HEMOLYTIC ANEMIAS

The hemolytic anemias are a group of disorders in which red blood cell survival is reduced, either episodically or continuously. The bone marrow has the ability to increase erythroid production up to eightfold in response to reduced red cell survival, so anemia will be present only when the ability of the bone marrow to compensate is outstripped. This will occur when red cell survival is extremely short or when the ability of the bone marrow to compensate is impaired for some second reason.
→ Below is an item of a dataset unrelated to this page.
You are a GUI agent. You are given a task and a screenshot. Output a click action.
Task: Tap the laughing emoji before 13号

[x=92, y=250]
Since red blood cell survival is normally 120 days, in the absence of red cell production the hematocrit will fall at the rate of approximately 1/100 of the hematocrit per day, which translates to a decrease in the hematocrit reading of approximately 3% per week. For example, a fall of hematocrit from 45% to 36% over 3 weeks need not indicate hemolysis, since this rate of fall would result simply from cessation of red blood cell production. If the hematocrit is falling at a rate faster than that due to decreased production, blood loss or hemolysis is the cause.
Reticulocytosis is an important clue to the presence of hemolysis, since in most hemolytic disorders the bone marrow will respond with increased red blood cell production. However, hemolysis can be present without reticulocytosis when a second disorder (infection, folate deficiency) is superimposed on hemolysis; in these circumstances, the hematocrit will fall rapidly. However, reticulocytosis also occurs during recovery from hypoproliferative anemia or bleeding. Hemolysis is correctly diagnosed (when bleeding is excluded) if the hematocrit is either falling or stable despite reticulocytosis.
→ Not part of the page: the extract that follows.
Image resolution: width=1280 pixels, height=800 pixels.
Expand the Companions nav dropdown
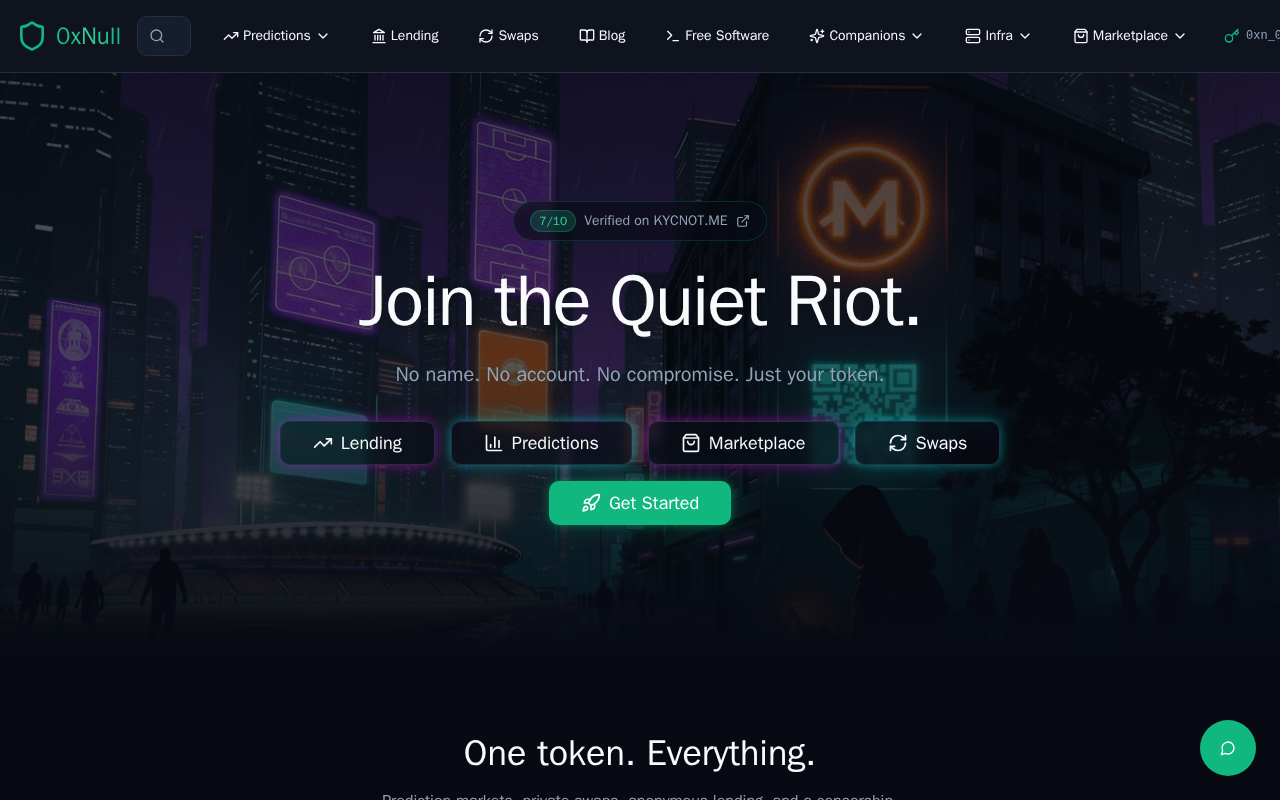point(866,36)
Hemolytic disorders are generally classified according to whether the defect is intrinsic to the red cell or due to some external factor . Intrinsic defects have been described in all components of the red blood cell, including the membrane, enzyme systems, and hemoglobin; most of these disorders are hereditary. Hemolytic anemias due to external factors are the immune and microangiopathic hemolytic anemias.
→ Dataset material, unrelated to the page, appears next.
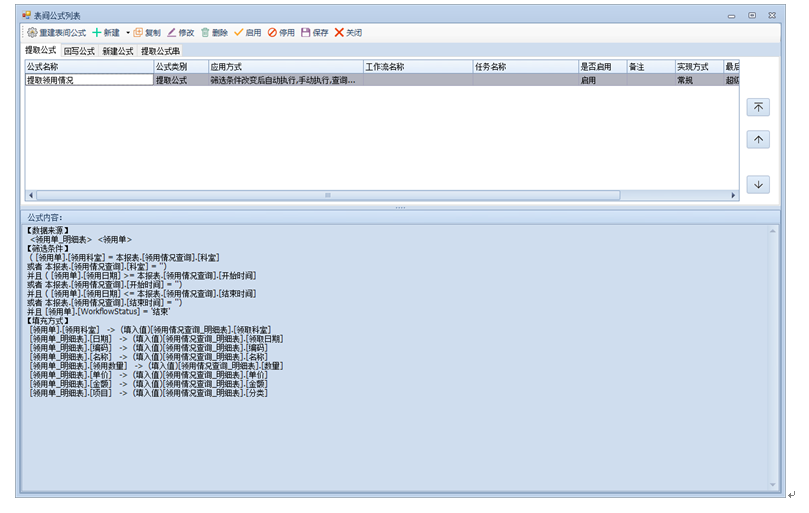Click the 修改 edit toolbar button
Classification of hemolytic anemias.

Intrinsic
Membrane defects: hereditary spherocytosis, hereditary elliptocytosis, paroxysmal nocturnal hemoglobinuria
Glycolytic defects: pyruvate kinase deficiency, severe hypophosphatemia
Oxidation vulnerability: glucose-6-phosphate dehydrogenase deficiency, methemoglobinemia
Hemoglobinopathies: sickle cell syndromes, unstable hemoglobins, methemoglobinemia
Extrinsic
Immune: autoimmune, lymphoproliferative disease, drug toxicity
Microangiopathic: thrombotic thrombocytopenic purpura, hemolytic-uremic syndrome, disseminated intravascular coagulation, valve hemolysis, metastatic adenocarcinoma, vasculitis
Infection: Plasmodium, Clostridium, Borrelia
Hypersplenism
Burns

Certain laboratory features are common to all the hemolytic anemias. Haptoglobin, a normal plasma protein that binds and clears hemoglobin released into plasma, may be depressed in hemolytic disorders. However, haptoglobin levels are influenced by many factors and, by themselves, are not a reliable indicator of hemolysis. When intravascular hemolysis occurs, transient hemoglobinemia occurs. Hemoglobin is filtered through the glomerulus and is usually reabsorbed by tubular cells. Hemoglobinuria will be present only when the capacity for reabsorption of hemoglobin by these cells is exceeded. In its absence, evidence for prior intravascular hemolysis is the presence of hemosiderin in shed renal tubular cells (positive urine hemosiderin). With severe intravascular hemolysis, hemoglobinemia and methemalbuminemia may be present. Hemolysis increases the indirect bilirubin, and the total bilirubin may rise to 4 mg/dL. Bilirubin levels higher than this may indicate some degree of hepatic dysfunction. Serum LDH levels are strikingly elevated in cases of microangiopathic hemolysis (thrombotic thrombocytopenic purpura, hemolytic-uremic syndrome) and may be elevated in other hemolytic anemias.